### Task requirements
After locating the line that contains "Task: Open the" in the material below, copy that line and each one following it, exactly, up to the last line. Pictures stay out.

### Available data
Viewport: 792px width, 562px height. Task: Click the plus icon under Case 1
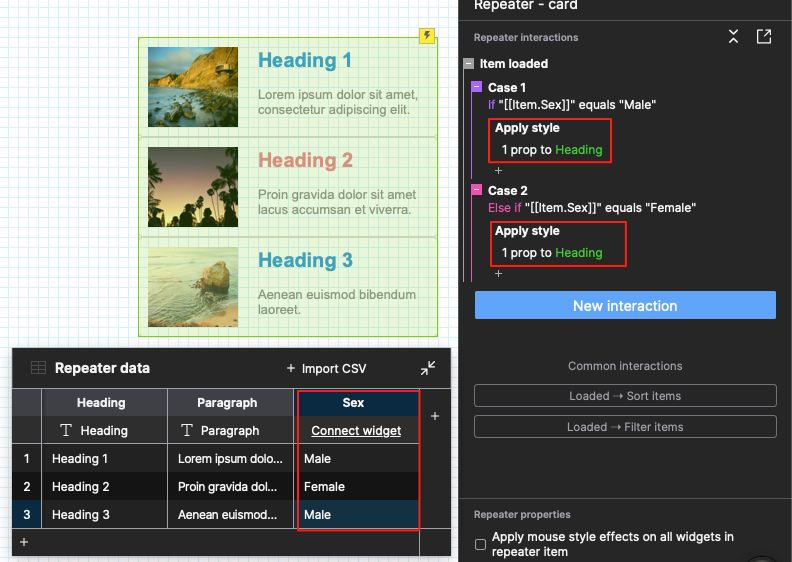tap(499, 171)
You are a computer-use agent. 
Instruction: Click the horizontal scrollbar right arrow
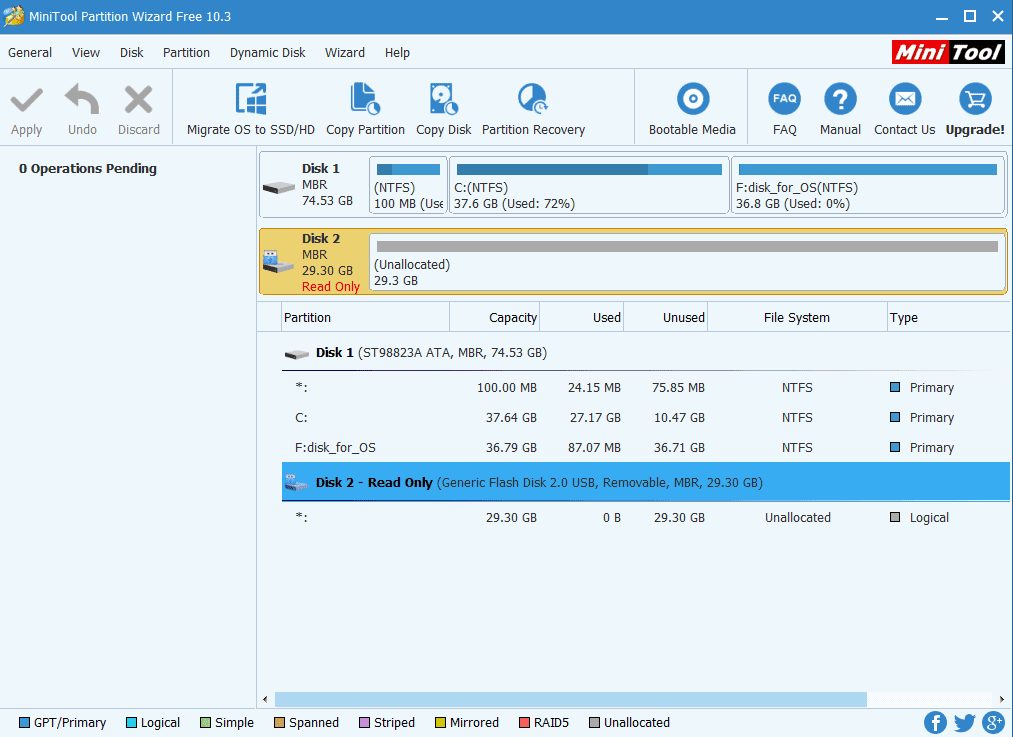coord(1002,699)
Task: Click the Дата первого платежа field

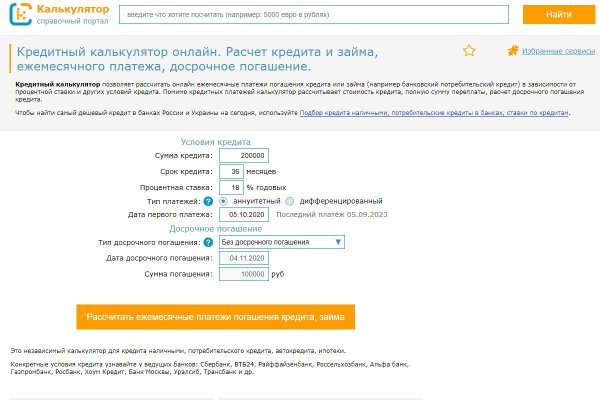Action: click(244, 214)
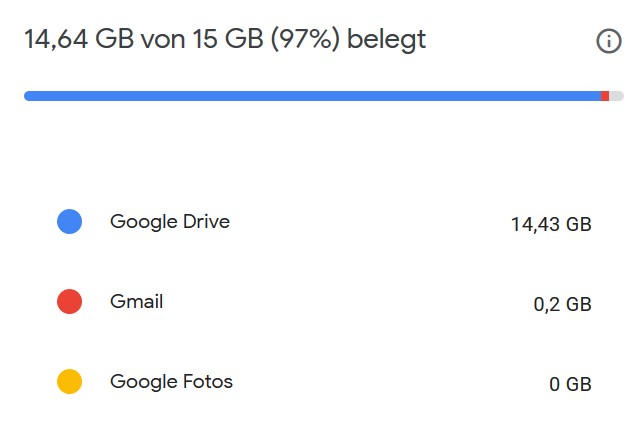This screenshot has height=437, width=642.
Task: Select the red Gmail dot
Action: click(69, 301)
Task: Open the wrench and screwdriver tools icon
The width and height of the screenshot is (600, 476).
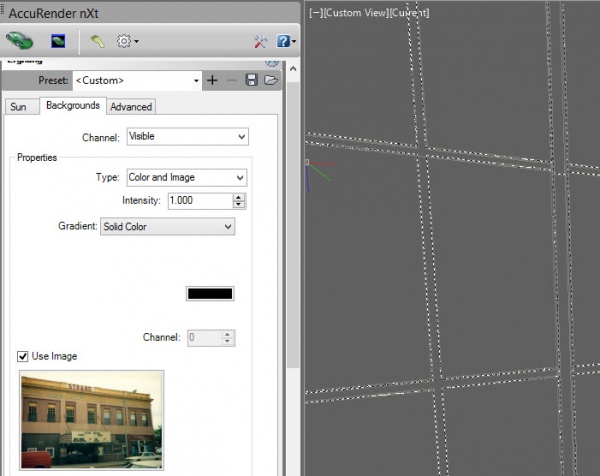Action: click(x=260, y=41)
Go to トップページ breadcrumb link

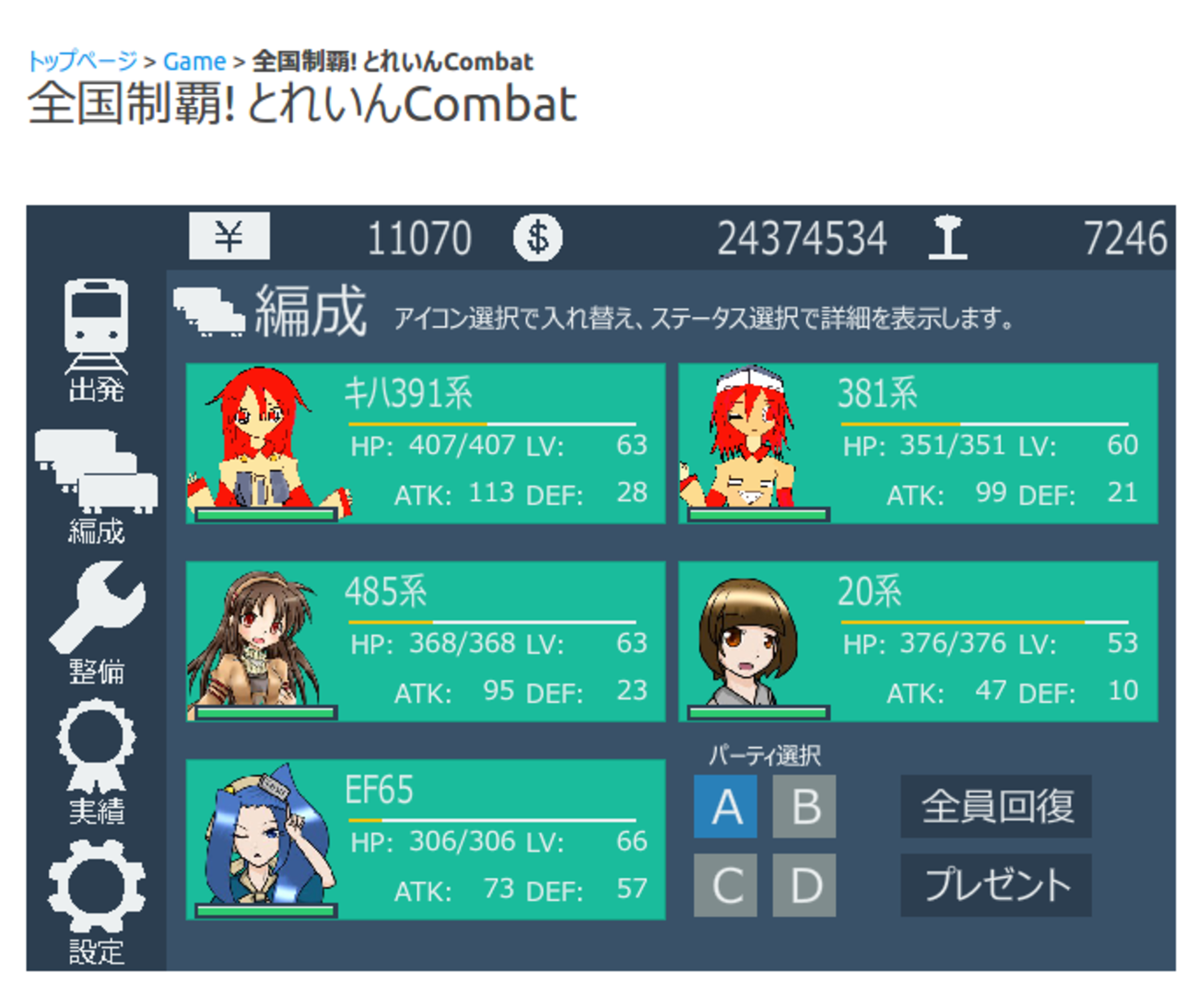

### Solution for this task
Task: Open the wrench and screwdriver tools icon
The width and height of the screenshot is (600, 476).
Action: click(x=260, y=41)
Go to トップページ breadcrumb link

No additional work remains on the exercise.